Many of the AI scraper's requests also point to non-existent, redundant, or low-quality destinations. Websites provide a file, /robots.txt, that clearly indicate what URLs crawlers should and should not visit; but the AI scrapers ignore robots.txt, visiting any URL they find, and some they invent (which, naturally, turn out to be non-existent). Websites also indicate when the content at a specific URL has or may change; but AI scrapers ignore those indicators too, requesting the same URL for a static webpage sometimes seconds apart.
https://blog.cloudflare.com/ai-labyrinth/ specifies that it works against "unauthorized crawling" and "inappropriate bot activity". I assume that a scraper (even an AI scraper) that respects robots.txt and doesn't send requests at unreasonable rates won't encounter the AI labyrinth.
Now we see the crawlers ignore the robots.txt.
Some crawlers don't do 1 request per second but hit a website with 100 per second. And for days. And crawl the same data again and again. It makes websites slow and has no immediate benefit to the humans.
Additionally the objective of these pages is to serve ads to real people or funnel real people to paid products, AI traffic for them is just a cost at best and a denial of service attack at worst.
I own an apple farm, so I don't mind leaving out a few apples boxed up and ready to go.
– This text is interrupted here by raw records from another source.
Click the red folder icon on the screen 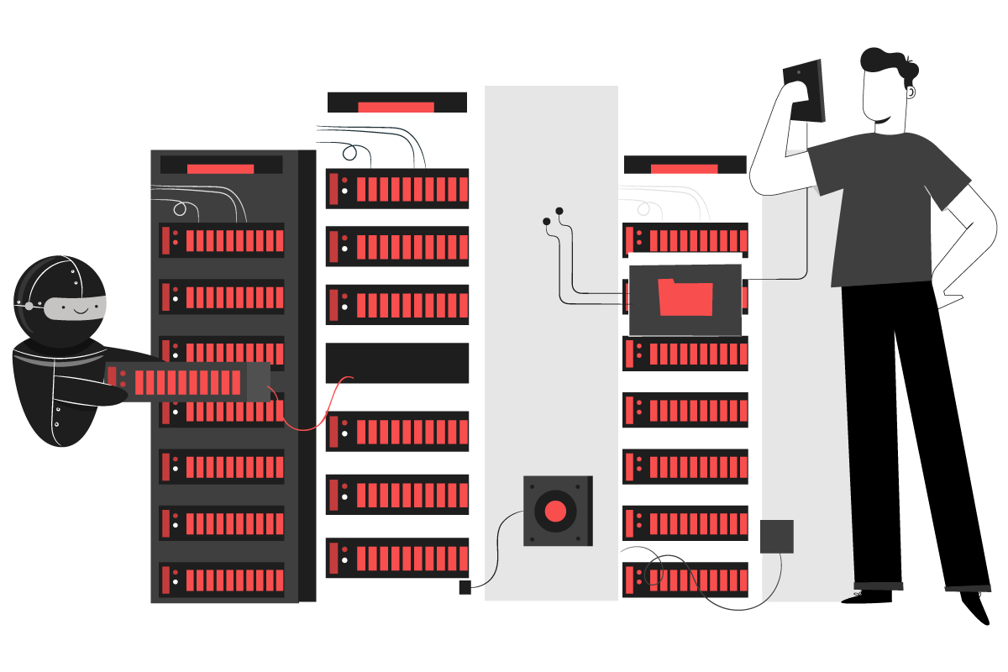click(685, 297)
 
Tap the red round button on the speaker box click(555, 511)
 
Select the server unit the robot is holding click(186, 381)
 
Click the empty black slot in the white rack click(396, 363)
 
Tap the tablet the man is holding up click(804, 91)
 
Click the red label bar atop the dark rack click(220, 169)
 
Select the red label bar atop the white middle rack click(396, 107)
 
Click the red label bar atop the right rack click(684, 169)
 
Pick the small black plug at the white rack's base click(465, 587)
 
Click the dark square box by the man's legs click(776, 536)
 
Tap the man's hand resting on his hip click(949, 299)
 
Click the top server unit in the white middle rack click(396, 189)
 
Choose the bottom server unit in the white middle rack click(396, 558)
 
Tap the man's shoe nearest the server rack click(879, 585)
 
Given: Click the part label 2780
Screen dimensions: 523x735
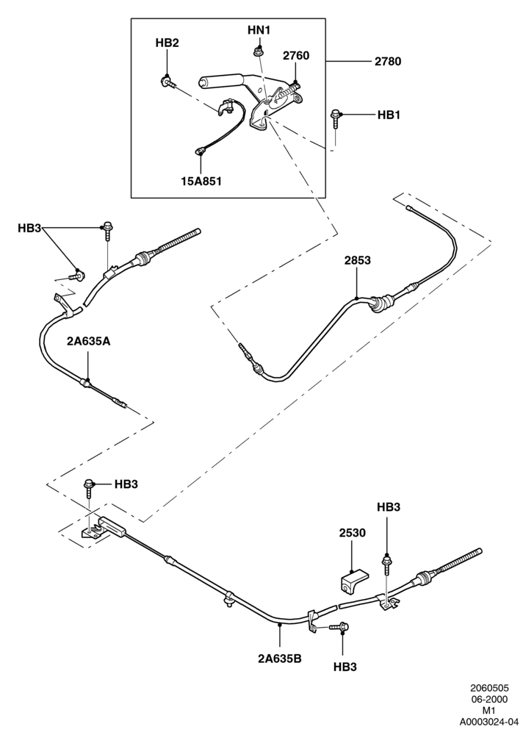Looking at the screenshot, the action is (x=388, y=62).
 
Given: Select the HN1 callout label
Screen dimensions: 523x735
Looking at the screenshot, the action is (x=259, y=30).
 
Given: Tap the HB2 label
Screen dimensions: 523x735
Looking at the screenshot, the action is (x=167, y=43).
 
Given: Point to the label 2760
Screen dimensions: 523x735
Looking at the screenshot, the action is (x=296, y=56).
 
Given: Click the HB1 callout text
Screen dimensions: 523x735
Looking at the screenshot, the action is (x=389, y=115).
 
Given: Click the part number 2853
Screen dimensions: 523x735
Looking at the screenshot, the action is (x=357, y=260).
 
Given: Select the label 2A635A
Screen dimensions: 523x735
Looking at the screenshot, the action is (x=88, y=341).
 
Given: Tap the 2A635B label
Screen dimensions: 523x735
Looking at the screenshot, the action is (x=280, y=659).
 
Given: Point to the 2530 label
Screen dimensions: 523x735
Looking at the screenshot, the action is (x=352, y=533).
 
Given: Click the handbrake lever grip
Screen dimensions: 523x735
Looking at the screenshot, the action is (x=220, y=82).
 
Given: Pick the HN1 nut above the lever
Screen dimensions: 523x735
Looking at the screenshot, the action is (x=257, y=51).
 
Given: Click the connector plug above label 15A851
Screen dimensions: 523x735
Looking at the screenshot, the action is (x=201, y=151).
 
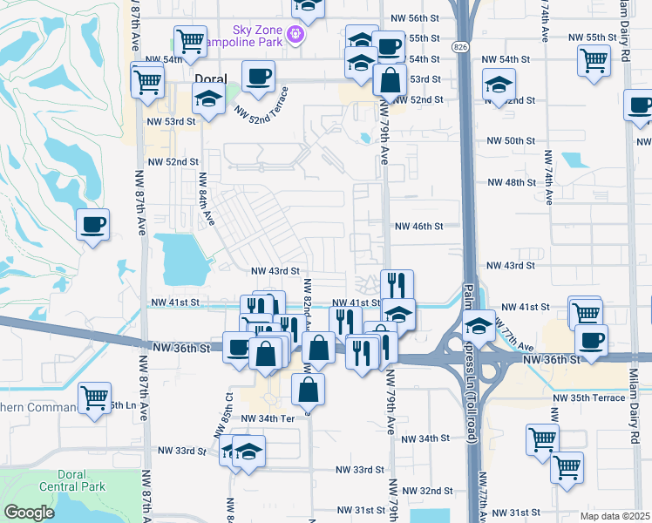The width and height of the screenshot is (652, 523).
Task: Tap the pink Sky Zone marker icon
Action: pos(295,35)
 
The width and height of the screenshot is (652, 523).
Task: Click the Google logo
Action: pos(29,513)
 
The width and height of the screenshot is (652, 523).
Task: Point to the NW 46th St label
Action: pos(419,226)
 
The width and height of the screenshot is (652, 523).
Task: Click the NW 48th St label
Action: pos(511,182)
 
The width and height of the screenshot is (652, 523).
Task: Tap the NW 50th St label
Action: pos(511,140)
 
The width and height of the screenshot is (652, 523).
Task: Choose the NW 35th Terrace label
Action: pos(588,397)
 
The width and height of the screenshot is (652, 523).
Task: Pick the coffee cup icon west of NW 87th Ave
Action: pos(93,226)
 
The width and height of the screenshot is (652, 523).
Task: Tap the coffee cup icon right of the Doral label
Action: pos(258,77)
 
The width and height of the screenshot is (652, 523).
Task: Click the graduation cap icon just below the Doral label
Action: pos(209,101)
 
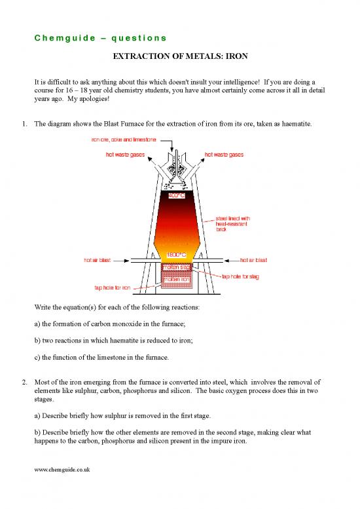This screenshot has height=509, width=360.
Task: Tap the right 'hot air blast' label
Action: click(257, 259)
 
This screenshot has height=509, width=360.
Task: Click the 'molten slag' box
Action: click(175, 267)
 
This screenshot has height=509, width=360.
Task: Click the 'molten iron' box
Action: click(175, 280)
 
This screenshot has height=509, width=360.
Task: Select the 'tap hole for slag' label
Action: click(243, 276)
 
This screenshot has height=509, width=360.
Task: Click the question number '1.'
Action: click(23, 123)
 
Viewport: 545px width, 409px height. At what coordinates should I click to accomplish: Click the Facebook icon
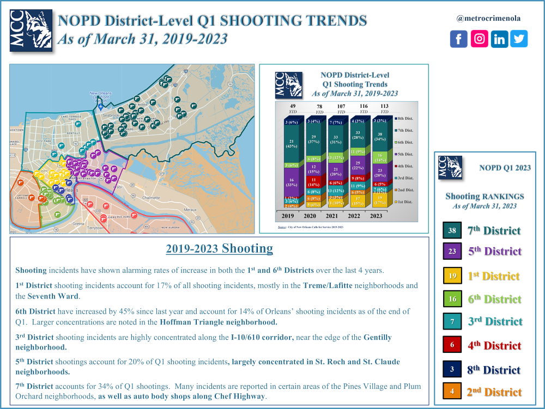click(459, 39)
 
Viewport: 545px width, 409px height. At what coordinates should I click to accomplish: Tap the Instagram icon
click(479, 39)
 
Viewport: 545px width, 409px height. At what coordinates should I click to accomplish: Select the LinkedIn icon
click(499, 39)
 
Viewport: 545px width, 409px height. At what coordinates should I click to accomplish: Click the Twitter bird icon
click(519, 39)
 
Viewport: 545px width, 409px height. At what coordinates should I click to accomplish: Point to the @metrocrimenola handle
click(488, 18)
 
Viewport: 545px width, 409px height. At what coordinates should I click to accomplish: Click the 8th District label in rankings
click(494, 369)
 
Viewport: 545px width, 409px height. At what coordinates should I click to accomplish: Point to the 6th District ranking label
click(494, 299)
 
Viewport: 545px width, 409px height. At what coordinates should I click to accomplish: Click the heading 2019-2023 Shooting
click(219, 249)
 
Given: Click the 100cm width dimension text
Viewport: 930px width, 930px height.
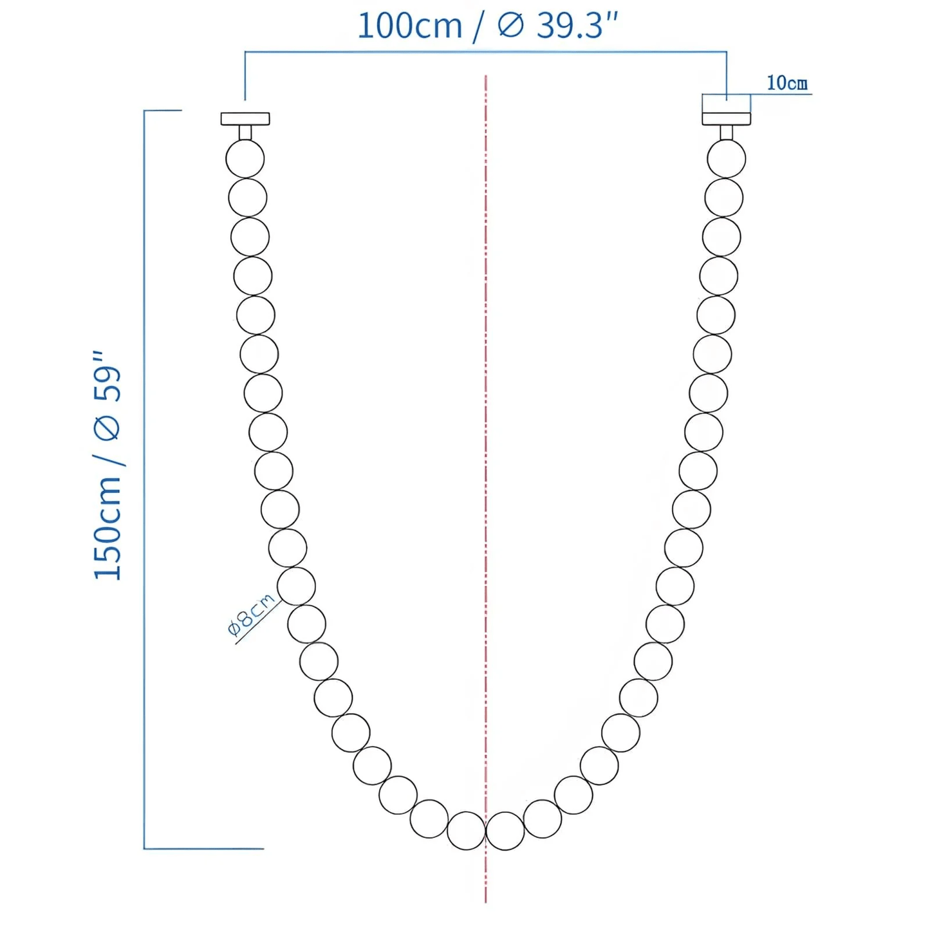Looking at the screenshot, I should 409,26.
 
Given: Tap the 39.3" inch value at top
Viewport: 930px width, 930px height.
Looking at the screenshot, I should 577,26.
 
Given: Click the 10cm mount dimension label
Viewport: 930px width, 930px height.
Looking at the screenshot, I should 786,83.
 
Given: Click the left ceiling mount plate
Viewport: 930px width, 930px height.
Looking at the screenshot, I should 245,118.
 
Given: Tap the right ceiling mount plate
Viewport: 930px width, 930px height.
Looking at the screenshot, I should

For sake of argument, just assume that these apples are fine but by the time they could be transported for sale they wouldn't be fresh.
For the first two years of doing this, most people would come and pick up a couple of apples and then go home. In the last two months Jimbo pulls up a truck and dumps as many apples as possible into the back and drives off.
Eventually I'm going to have to tell Jimbo to stop doing this or at least charge a fee for each apple. Otherwise Jim is the only one who gets any.
Also the data on the site may prohibit being used for AI slop.